[Information — start]

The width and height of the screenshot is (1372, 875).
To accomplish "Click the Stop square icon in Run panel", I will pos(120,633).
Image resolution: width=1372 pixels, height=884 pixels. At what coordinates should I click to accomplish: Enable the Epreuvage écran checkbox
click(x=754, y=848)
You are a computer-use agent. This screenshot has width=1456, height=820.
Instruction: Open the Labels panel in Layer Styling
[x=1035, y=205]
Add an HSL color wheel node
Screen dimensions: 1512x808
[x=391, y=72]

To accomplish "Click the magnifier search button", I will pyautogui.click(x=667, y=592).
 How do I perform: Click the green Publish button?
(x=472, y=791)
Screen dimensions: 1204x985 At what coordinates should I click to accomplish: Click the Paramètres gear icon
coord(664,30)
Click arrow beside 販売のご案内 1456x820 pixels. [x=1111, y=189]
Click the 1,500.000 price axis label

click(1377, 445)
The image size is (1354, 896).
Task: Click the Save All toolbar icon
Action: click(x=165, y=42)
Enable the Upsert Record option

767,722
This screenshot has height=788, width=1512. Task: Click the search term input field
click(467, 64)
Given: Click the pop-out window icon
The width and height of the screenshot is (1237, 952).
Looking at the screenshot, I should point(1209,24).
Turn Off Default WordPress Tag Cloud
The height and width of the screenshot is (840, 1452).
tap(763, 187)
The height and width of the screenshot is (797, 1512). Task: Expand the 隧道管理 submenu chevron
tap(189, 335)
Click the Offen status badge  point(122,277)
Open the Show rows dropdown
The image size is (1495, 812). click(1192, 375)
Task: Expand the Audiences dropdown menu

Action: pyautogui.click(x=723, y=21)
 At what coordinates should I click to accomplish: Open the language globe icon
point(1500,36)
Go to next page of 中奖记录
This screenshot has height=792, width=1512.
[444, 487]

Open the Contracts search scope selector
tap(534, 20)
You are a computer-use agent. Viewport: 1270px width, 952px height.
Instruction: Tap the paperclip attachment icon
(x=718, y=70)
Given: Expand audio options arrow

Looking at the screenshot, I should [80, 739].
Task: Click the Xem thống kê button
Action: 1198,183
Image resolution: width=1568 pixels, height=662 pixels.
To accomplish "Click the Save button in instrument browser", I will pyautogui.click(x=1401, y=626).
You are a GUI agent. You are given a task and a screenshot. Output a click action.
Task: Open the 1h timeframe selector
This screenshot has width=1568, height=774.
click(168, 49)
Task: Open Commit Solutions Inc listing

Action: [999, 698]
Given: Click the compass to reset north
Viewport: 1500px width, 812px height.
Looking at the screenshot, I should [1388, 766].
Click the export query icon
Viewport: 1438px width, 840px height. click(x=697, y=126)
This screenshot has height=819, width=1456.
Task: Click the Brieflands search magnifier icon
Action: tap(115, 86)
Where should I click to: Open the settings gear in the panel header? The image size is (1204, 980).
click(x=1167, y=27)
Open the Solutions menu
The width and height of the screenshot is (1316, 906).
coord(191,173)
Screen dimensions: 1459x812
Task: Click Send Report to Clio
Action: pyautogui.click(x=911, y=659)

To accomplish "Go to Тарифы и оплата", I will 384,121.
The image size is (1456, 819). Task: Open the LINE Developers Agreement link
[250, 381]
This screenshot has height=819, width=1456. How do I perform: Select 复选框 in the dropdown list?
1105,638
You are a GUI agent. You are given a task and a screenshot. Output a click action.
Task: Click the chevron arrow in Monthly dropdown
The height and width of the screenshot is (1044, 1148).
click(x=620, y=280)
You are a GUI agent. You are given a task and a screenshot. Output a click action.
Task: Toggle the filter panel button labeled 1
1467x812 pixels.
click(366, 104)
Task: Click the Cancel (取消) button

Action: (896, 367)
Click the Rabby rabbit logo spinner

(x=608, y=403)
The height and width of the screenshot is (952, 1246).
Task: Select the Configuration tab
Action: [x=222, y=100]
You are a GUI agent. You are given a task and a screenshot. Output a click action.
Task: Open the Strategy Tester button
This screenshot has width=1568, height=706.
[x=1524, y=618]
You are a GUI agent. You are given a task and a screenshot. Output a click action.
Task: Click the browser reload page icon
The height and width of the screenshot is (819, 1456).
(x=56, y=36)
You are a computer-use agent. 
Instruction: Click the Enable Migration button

[Information — finish]

Your answer must be the lines from the one containing "This screenshot has width=1568, height=706." to the last line of the entries, repeated exactly and with nothing else.

This screenshot has width=1568, height=706.
[x=1524, y=618]
You are a GUI agent. You are given a task and a screenshot. Output a click action.
Task: Click the browser reload page icon
The height and width of the screenshot is (819, 1456).
(x=56, y=36)
You are a computer-use agent. 
Instruction: Click the Enable Migration button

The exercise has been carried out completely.